На рассвете гости уходят в отцовский дом Давида — это в трех минутах ходьбы от моего дома.

Между тем город уже знал, что приехал Высоцкий. Телефонные звонки без конца пронзали нашу квартиру, друзья умоляли устроить встречу с любимым бардом. Созвонилась с Давидом. И Володя согласился встретиться с моими друзьями. Собрались мы у Эдика Барсегяна, физика, велосипедиста-профессионала, великого почитателя Есенина.

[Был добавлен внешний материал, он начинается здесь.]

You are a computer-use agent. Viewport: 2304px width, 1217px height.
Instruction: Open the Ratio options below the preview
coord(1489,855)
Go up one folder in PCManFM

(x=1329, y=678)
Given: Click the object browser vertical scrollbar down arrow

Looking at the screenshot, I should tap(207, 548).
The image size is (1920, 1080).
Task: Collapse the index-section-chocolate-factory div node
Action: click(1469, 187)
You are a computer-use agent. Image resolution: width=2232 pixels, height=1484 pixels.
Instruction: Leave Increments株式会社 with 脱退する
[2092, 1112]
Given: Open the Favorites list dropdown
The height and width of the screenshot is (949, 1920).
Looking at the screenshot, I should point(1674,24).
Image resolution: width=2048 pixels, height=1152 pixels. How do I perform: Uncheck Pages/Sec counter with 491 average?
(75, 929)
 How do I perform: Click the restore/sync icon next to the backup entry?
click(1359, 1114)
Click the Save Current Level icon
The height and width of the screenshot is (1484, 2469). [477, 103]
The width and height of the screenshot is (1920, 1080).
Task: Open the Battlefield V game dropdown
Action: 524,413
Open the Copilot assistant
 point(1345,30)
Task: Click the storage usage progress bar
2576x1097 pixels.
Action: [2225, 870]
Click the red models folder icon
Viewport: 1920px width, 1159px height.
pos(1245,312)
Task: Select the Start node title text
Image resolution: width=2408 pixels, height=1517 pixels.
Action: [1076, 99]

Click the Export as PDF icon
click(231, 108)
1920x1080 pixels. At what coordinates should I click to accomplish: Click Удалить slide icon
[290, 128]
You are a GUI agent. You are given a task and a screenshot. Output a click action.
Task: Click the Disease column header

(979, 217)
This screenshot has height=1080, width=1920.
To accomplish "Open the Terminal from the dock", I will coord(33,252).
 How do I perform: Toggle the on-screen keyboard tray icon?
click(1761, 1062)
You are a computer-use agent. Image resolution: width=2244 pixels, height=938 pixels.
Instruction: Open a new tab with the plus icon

В большой квартире Барсегянов набралось много народу: физики, художники, поэты. И во время застолья, и после оного Высоцкий много и замечательно пел. Казалось, картина, связанная с ним в моей гостиной, мне просто приснилась: он был здоров и добродушен. Песню «Охота на волков» предварил словами: «Охоту на волков» я посвящаю Алле Тер-Акопян». Ну, разумеется, мне он посвящал не песню, а исполнение этой песни, но я была рада, благодарна Володе и одновременно смущена. Не концертное, а домашнее выступление вроде бы позволяло Володе пощадить себя, не надрываться — голосом, душой. Но Высоцкий не умел не надрываться, вся его жизнь — надрыв, приведший очень скоро к отрыву от грешного земного бытия. Артист пел так, как пел бы на большой сцене. Однако… все это происходило, так сказать, в первом акте. Во втором акте уже не шло речи ни о вдохновении, ни о мужестве. По всей видимости, Володя страдал еще и язвой желудка — у него начался приступ.